Many people choose concentrated fish oil supplements to increase fatty acid intake, but omega-3 works together with omega-6 and omega-9 so if you increase your intake of one and not the other two, your body many not be able to use the extra oils you’re consuming anyway. The best option then is to buy a mixture of the three omegas in capsule form. The ingredients don’t necessarily have to come from fish oil but can be from a mixture of other fatty acids such as flaxseed oil and walnuts, although little research has been done into fish-free oils.
As well as taking capsules for treatment, as a preventative measure I recommend increasing the number of walnuts you eat and adding ground flaxseeds to your diet. It’s also worth noting here that increasing omega fatty acid intake can helpful if you have inflammatory arthritis, but not for treating gout.
7. Vitamin D
Since vitamin D deficiency is linked to arthritis, and slight vitamin D deficiency is quite common, especially in winter, it’s worth adding more to your diet, or taking a general multivitamin to make sure you’re getting the minimum amount that your body needs.

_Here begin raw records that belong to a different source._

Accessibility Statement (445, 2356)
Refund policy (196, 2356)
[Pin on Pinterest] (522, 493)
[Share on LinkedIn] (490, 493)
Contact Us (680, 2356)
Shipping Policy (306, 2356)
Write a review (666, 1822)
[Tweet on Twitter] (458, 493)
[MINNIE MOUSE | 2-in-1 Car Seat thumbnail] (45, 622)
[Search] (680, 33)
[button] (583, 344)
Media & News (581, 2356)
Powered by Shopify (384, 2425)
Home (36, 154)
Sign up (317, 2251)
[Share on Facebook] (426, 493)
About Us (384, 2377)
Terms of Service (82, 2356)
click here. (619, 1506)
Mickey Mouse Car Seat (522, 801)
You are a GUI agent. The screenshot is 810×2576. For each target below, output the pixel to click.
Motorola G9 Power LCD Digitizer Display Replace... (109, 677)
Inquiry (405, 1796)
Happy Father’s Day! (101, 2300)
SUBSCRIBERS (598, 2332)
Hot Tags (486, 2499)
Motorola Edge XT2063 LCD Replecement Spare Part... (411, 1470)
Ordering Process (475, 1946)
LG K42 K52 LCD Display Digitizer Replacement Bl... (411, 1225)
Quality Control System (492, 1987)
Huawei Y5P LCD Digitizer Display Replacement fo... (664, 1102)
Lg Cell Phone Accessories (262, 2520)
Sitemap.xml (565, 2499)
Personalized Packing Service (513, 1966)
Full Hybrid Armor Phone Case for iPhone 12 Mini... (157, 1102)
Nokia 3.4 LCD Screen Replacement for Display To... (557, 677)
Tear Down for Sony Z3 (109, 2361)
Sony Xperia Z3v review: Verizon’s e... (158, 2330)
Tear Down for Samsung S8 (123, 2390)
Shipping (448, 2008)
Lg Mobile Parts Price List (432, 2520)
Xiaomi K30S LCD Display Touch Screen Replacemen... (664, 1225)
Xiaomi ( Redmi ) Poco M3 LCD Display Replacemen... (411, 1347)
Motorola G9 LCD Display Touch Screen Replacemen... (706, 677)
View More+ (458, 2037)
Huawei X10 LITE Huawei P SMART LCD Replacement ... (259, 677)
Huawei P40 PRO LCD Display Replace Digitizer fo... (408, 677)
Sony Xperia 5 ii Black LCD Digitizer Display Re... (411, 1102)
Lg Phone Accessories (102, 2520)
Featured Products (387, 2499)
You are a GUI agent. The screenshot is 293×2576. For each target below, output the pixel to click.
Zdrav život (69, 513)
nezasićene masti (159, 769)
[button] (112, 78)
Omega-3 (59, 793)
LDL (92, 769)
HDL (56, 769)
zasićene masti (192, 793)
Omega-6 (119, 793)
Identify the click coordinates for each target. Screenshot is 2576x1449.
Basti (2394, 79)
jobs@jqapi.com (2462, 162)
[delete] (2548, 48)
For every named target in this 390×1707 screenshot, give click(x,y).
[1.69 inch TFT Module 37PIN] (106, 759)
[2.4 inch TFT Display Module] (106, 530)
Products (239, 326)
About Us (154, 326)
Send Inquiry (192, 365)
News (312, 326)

Selenium is an essential mineral and micronutrient and selenium deficiency may make arthritis worse. Unless you have had blood tests done and know that you have a deficiency, I don’t recommend taking selenium in supplement form as minerals need to work together to work properly, so taking a high dose of a single mineral that you are not deficient in is a waste of money and resources. Instead, try adding natural sources of selenium to your diet, as it is found in many foods and is highest in Brazil nuts. As long as you’re not a nut allergy sufferer already, only good can come of increasing your general nut intake, as it will help you to ensure that you’re getting other trace vitamins and minerals as well. So tuck in!
Disclaimer: I am not a licensed doctor or herbalist. Please consult a doctor or medical provider for medical issues and before self-remedying, especially if you are taking prescription medication.